I extracted 5,990 entity types from Claude — "Rome" is a city, "Guard" is a position, "Lakers" is a team. When I used this to override the column resolver's decision ("entity says city, so it must be the Location column"), accuracy dropped. When I used it as a Bayesian update (one factor among five in the Markov chain, contributing evidence but not vetoing), accuracy improved by 0.7 percentage points.

The lesson is about composability: each knowledge source should contribute to a probability distribution, not make a unilateral decision.

4. Sequential pipelines are more robust than joint models

I built a joint (value, column) resolver that scores pairs together — theoretically superior because it considers the interaction between which value you extract and which column it maps to. In practice it performed worse than the sequential pipeline.
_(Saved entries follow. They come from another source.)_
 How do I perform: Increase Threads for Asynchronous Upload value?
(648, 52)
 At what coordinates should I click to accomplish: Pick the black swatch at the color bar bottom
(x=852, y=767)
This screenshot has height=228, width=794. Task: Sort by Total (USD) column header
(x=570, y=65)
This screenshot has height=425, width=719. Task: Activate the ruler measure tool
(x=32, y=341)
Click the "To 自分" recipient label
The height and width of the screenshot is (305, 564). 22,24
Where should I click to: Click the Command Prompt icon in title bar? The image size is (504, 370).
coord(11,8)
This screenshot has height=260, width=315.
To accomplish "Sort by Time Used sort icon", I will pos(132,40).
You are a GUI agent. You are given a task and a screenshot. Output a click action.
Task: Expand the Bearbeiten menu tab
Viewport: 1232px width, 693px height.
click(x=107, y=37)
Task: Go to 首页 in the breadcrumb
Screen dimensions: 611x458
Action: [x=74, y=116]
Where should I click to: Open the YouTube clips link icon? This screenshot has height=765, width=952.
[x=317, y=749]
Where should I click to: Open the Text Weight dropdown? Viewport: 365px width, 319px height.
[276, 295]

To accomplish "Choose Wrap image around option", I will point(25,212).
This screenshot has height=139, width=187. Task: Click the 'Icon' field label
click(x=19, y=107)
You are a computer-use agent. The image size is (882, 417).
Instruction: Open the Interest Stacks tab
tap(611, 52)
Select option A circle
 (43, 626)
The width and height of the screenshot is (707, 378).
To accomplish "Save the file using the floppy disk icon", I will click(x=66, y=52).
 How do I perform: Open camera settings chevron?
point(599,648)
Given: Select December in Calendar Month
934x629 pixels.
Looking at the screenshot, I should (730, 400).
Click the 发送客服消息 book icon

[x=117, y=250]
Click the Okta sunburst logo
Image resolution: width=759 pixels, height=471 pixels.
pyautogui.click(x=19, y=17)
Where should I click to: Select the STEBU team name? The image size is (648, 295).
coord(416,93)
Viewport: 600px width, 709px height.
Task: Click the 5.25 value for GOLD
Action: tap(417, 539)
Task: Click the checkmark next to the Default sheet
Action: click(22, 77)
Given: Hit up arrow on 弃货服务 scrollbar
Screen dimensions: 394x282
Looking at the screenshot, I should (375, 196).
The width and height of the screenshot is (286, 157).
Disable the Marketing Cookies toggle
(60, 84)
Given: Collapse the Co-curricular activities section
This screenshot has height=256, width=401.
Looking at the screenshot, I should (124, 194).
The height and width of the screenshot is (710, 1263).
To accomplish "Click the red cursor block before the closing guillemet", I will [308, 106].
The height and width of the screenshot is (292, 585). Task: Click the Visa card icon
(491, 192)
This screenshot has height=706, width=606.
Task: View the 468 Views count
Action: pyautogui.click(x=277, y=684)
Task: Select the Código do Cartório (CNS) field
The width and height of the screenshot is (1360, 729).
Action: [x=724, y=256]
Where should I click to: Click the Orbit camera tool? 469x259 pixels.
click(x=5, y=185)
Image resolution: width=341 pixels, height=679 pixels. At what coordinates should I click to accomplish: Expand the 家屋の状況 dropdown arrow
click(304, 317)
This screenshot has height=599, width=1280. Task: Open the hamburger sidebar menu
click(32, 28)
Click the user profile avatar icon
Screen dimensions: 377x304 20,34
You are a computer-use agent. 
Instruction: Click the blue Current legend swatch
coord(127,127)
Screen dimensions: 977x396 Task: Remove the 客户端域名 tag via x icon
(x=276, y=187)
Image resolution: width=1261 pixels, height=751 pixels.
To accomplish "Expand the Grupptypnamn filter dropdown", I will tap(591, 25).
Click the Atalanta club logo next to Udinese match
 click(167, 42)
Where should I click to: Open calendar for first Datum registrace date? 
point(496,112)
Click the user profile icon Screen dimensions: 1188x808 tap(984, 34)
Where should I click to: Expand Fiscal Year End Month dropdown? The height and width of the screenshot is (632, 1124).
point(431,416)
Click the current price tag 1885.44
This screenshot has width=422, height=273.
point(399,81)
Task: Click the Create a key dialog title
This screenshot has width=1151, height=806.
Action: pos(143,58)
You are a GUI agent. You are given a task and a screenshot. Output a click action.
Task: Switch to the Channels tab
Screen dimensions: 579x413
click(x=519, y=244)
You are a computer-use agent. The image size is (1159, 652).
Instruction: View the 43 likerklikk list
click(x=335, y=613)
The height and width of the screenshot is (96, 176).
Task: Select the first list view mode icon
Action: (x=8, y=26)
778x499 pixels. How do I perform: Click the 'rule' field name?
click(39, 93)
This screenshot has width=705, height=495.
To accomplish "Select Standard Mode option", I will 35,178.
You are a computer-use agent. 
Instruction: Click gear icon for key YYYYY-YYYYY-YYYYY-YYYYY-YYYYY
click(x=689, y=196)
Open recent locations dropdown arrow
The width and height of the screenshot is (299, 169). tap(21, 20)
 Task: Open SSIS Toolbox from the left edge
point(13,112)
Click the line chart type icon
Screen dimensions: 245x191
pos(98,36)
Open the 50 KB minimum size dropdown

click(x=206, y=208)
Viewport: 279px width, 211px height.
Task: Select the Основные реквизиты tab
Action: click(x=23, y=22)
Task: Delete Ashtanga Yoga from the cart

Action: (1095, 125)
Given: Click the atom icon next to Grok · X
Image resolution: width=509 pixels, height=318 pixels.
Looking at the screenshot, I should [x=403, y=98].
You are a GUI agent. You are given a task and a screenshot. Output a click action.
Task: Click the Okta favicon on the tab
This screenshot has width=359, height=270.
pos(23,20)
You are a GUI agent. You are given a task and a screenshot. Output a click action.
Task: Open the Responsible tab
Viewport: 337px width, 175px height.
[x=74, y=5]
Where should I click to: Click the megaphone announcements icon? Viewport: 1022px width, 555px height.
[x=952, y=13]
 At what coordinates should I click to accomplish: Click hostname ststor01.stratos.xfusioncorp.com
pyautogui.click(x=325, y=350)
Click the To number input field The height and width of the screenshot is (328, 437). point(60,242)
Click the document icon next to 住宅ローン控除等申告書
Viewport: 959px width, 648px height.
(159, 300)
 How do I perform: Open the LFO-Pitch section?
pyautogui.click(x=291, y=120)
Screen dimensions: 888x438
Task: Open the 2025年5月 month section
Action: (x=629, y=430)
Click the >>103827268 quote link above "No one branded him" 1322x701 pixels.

The reason: when value detection is 69% accurate, jointly resolving value+column means a wrong value confidently drags the column assignment to the wrong place. Sequential isolation contains errors — a wrong value might still end up in the right column if the column resolver has other signals.

5. Calibration can hurt ensembles

I ran three parallel resolution strategies and used isotonic regression to calibrate each one's confidence scores. The calibrated ensemble performed worse than naive max-confidence selection. All three paths have similar average accuracy (~30%), so calibration maps everything to ~0.30, destroying per-example signal. The raw confidence captured which specific examples each path handles well — information that averaging destroys.

6. Ask for "why," not just "what"

The single biggest methodological improvement came from changing prompts. Early: "What column?" Later: "What column, and why — is it because the name is mentioned, or a trigger phrase, or the value type?"

The "why" categories became the Markov chain states. The "why" prompt produces data with probabilistic structure that maps directly onto the program architecture. The "what" prompt only produces flat input-output pairs.

The Bigger Question

This experiment doesn't prove that LLM knowledge can be fully extracted into probabilistic programs. 37.6% accuracy with a 50+ point gap to the source LLM is clearly a lossy process.

But I think the methodology points at something worth exploring further:

The iterative pipeline — structured prompts → labeled data → probability tables → compositional program → benchmark → error analysis → targeted re-prompting — is a repeatable process. Each round produces measurable improvement, and the failure analysis directly guides the next round's prompt design.

The probabilistic program architecture — Bayesian classifiers for independent decisions, Markov chains for sequential reasoning, compatibility tables for cross-element scoring — provides a natural target for LLM knowledge. The program structure mirrors the LLM's reasoning decomposition.

The trade-offs are real and quantifiable. 960x faster, zero cost, full interpretability, offline capable — but at the cost of accuracy. For some applications (suggestions, approximate matching, pre-filtering) this trade-off is worth it. For others, it clearly isn't.

I'm most interested in the hybrid direction: use the probabilistic program for the queries where it's confident, route the uncertain ones to the LLM. That could give you near-LLM accuracy at a fraction of the cost and latency. I haven't built that yet, but the confidence scores are there.

If you're interested in exploring this yourself, the full codebase is at github.com/aniketawati/axiomata — pure Python, zero dependencies. The whitepaper has all the probability tables and the complete 18-round iteration log.

I don't know if this approach scales to harder tasks. Text-to-SQL might be unusually amenable because the reasoning decomposes into identifiable steps. But I think the question — "can you compile an LLM's reasoning into probability tables?" — is worth asking more broadly.

This project was built entirely using Claude Code with Claude Opus 4.6, including the data labeling, architecture decisions, and iterative experimentation. The LLM that taught the program is the same one that helped build it.